That's not quite true though is it? They could certainly (for instance) block
transactions and generally hold the whole thing to ransom.

You're right, it doesn't have the financial incentive that you could (for
instance) steal coin, but you could potentially block all transactions that
don't have a considerable fee, for you, or just break stuff. Motives to do
that will become more pressing the higher value the network is to nation
states.

------
chairmanwow
There is something thoroughly logical about this approach to the unfortunate
waste implicit in Proof of Work (PoW) schemes.

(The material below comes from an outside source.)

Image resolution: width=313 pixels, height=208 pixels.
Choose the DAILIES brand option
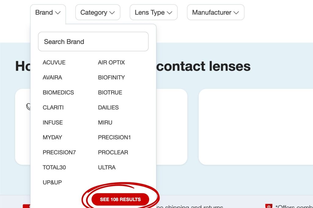[108, 107]
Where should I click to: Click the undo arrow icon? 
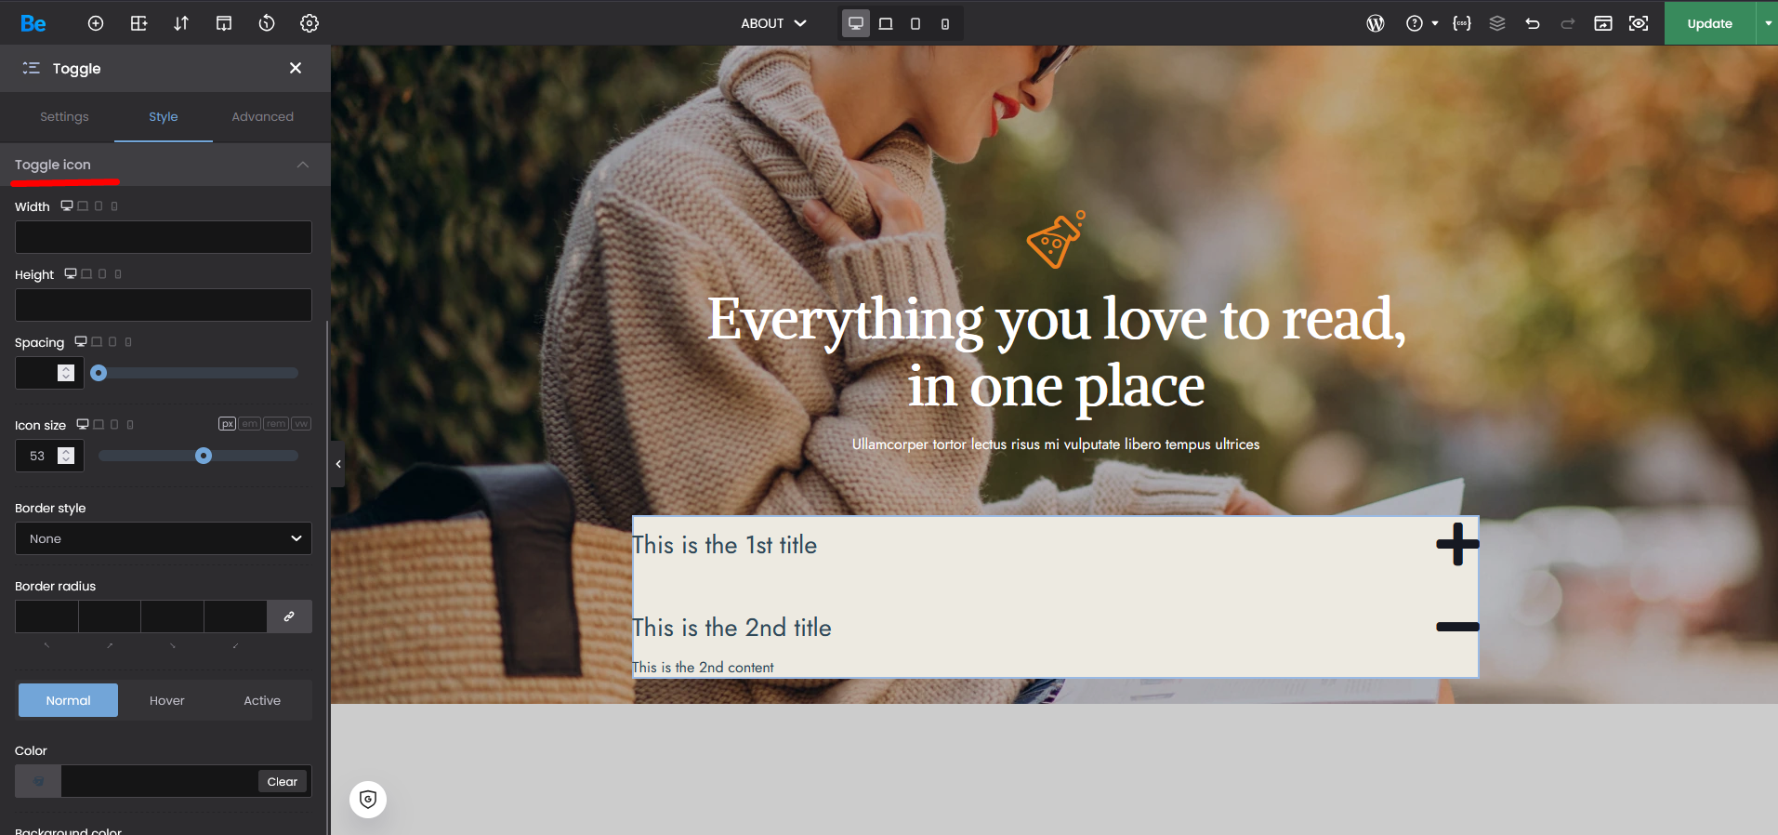pyautogui.click(x=1533, y=23)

In summary of the motivations of the paper: PoW is currently limited to
cryptocurrencies as a security system because of the implicit financial
incentive in mining coins. This approach could allow PoW schemes to be widely
adopted to secure systems as the overhead is lowered dramatically.
Additionally, battery powered devices (ie phones) could make use of PoW
without incurring large battery drains. This last bit is particularly
interesting and could allow some interesting, distributed P2P systems on
cellphones to arise.

The general principle of the paper revolves around asking network members to
prove computational power only as much as necessary as the network scales.
Because an attacker could easily spoof their MAC / IP address when joining the
network, computational tests are periodically distributed to network members.
If the test is unsolved in an allotted time period, their network membership
is revoked (and the node is blacklisted). The attack referred to in the paper
is an attacker adding bad (fake or otherwise) nodes to a system rapidly.

------
chj
“Consequently, if the network is attacked, our scheme guarantees security,
with algorithmic costs that are commensurate with the cost of the attacker.
Conversely, in the absence of attack, algorithmic costs are small.”

Hope it works.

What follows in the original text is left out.